The 6th constituency of Budapest () is one of the single member constituencies of the National Assembly, the national legislature of Hungary. The constituency standard abbreviation: Budapest 06. OEVK.

Since 2018, it has been represented by Máté Kocsis of the Fidesz–KDNP party alliance.

Geography
The 6th constituency is located in central-western part of Pest.

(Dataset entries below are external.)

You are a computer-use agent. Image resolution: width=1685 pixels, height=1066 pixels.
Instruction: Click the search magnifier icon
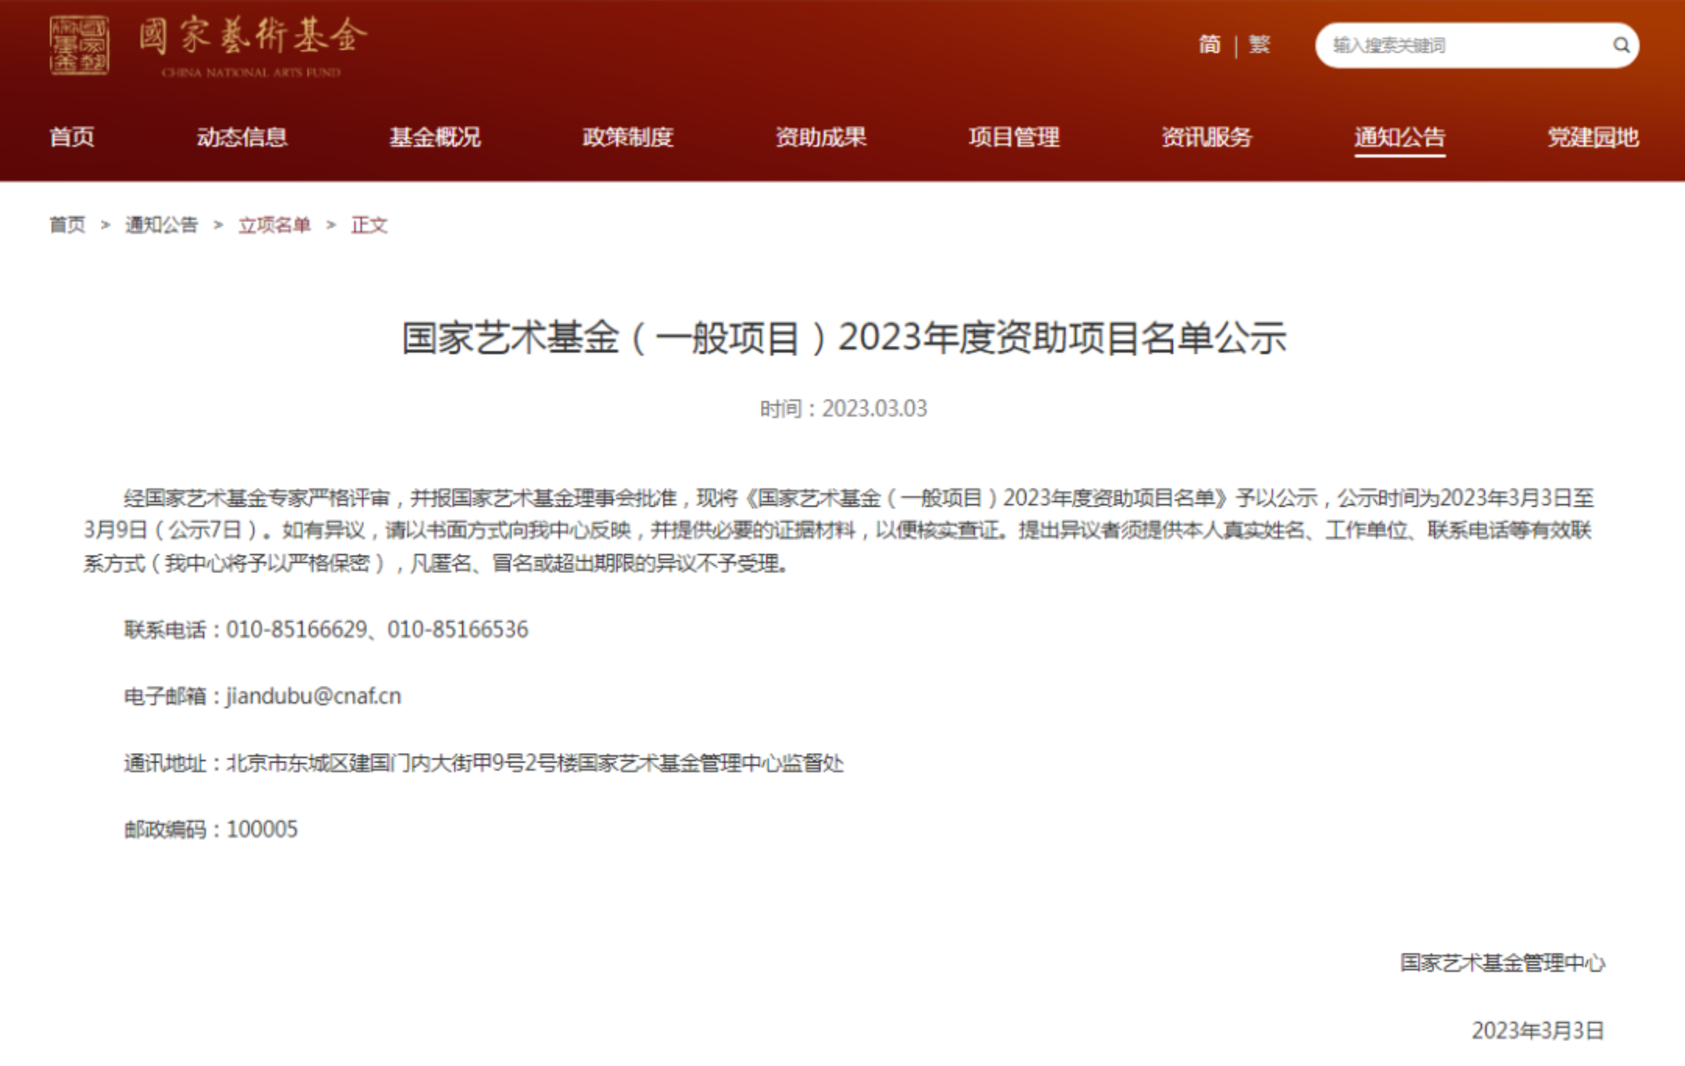coord(1621,45)
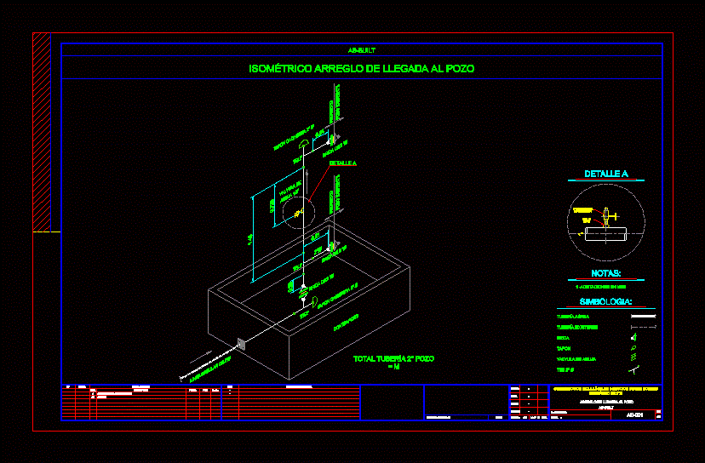Click the red DETALLE A callout label

point(343,163)
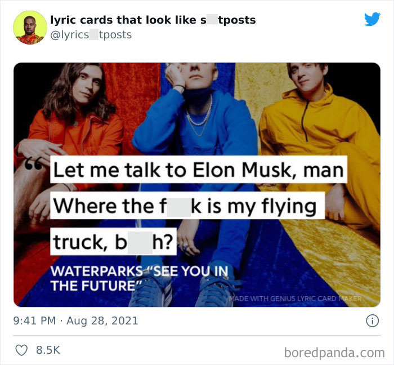394x365 pixels.
Task: Click the large quotation mark icon
Action: pyautogui.click(x=33, y=164)
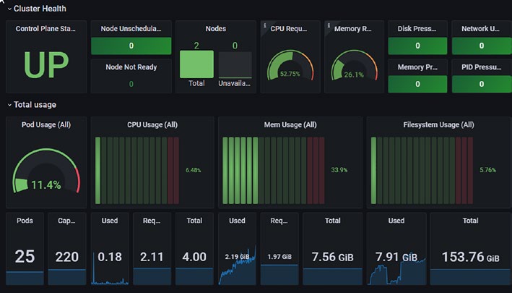This screenshot has width=512, height=293.
Task: Select the Nodes Total green bar
Action: tap(196, 64)
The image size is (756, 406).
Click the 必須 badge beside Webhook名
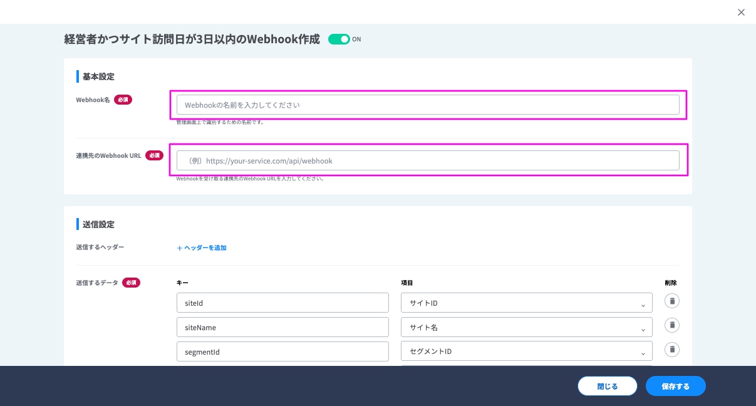click(123, 100)
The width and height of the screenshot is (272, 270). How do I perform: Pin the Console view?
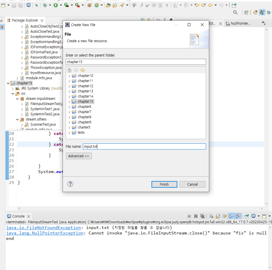click(246, 216)
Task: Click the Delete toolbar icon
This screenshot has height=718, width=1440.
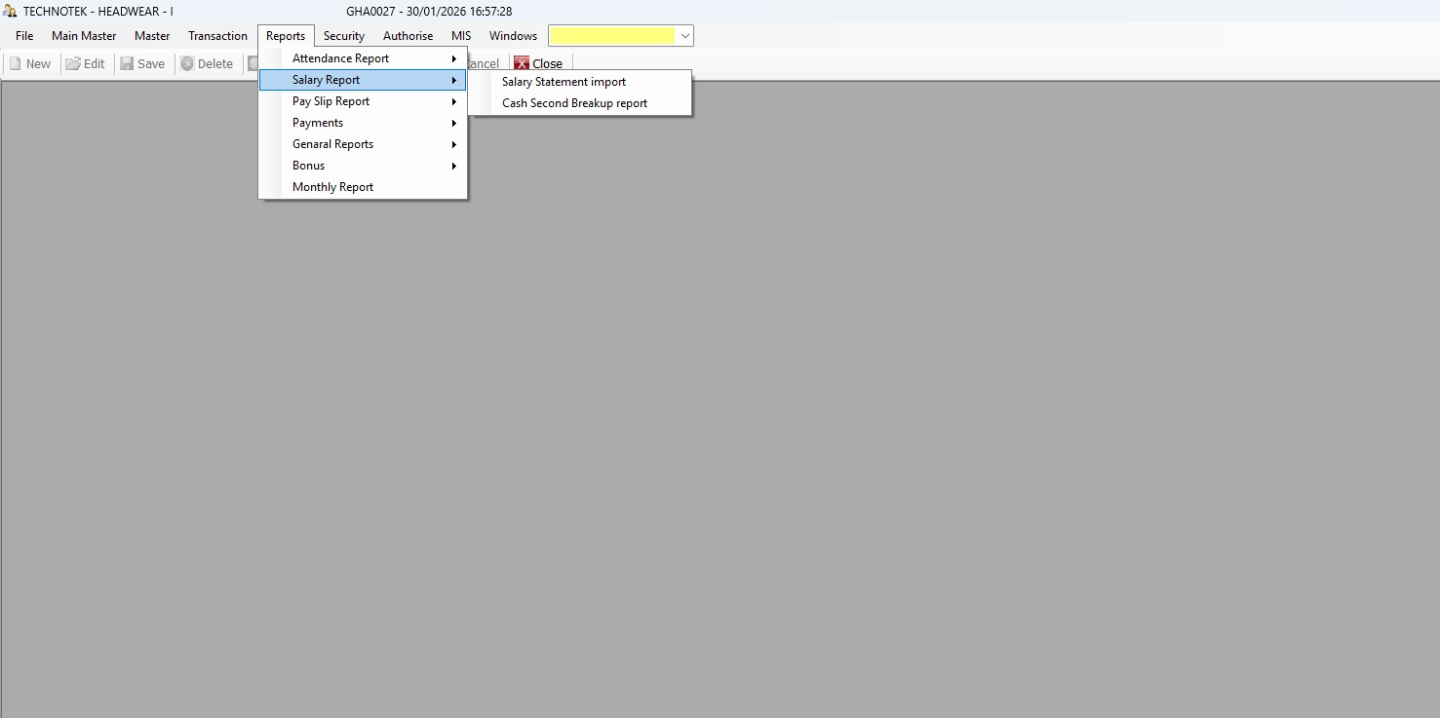Action: tap(187, 63)
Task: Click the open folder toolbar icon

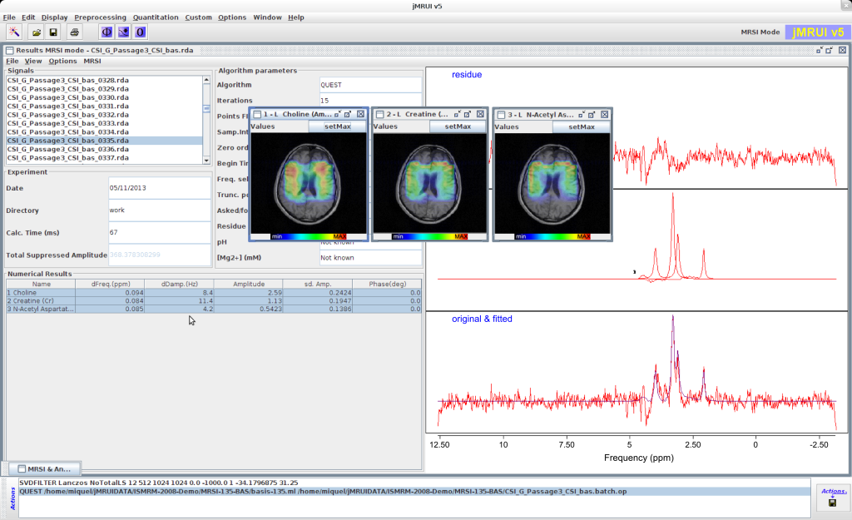Action: click(37, 32)
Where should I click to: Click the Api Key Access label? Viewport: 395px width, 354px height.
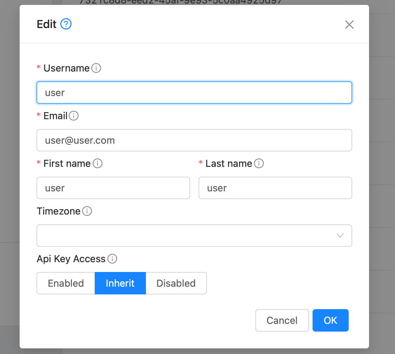(71, 259)
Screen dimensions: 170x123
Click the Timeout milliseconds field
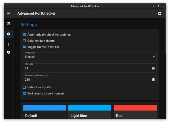(85, 80)
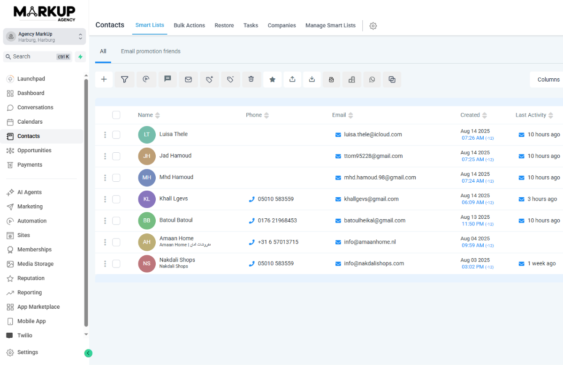Click the Columns button
563x365 pixels.
point(548,80)
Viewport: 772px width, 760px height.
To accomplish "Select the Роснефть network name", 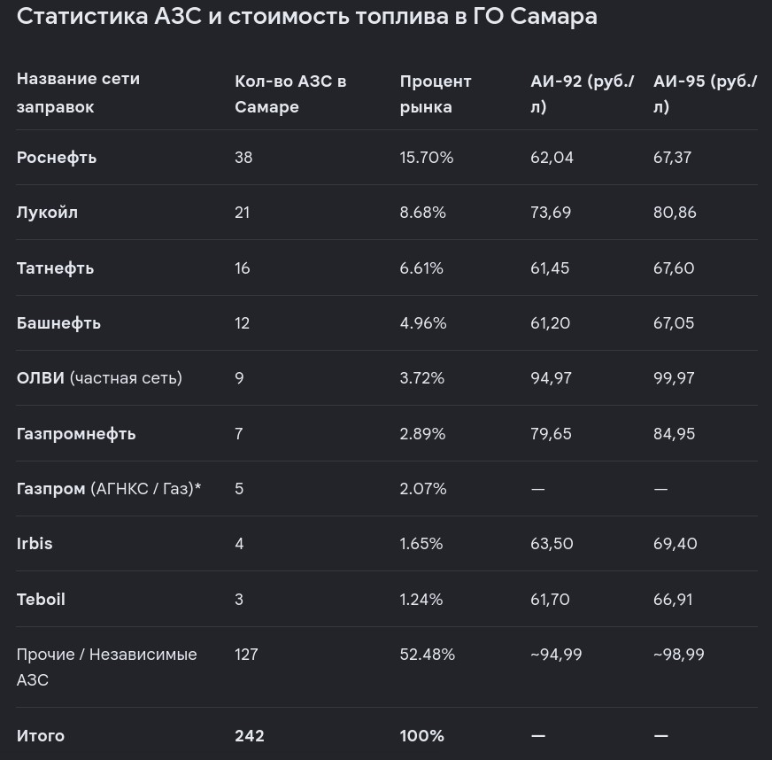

The constituency borders with 5th- and 8th constituency to the north, 9th constituency to the east, 16th constituency to the southeast, and 17th constituency to the southwest, 18th-, 2nd- and 1st constituency to the west.

List of districts
The constituency includes the following municipalities:

 District VIII.: Main part of the district (except Palotanegyed).
 District IX.: Main part of the district (except Belső-Ferencváros).

History
The 6th constituency of Budapest was created in 2011 and contained of the pre-2011 abolished constituencies of the part of 11th, 12th and 13th constituency of the capital. Its borders have not changed since its creation.

Members
The constituency was first represented by Imre Vas of the Fidesz from 2014 to 2018. Máté Kocsis of the Fidesz was elected in 2018.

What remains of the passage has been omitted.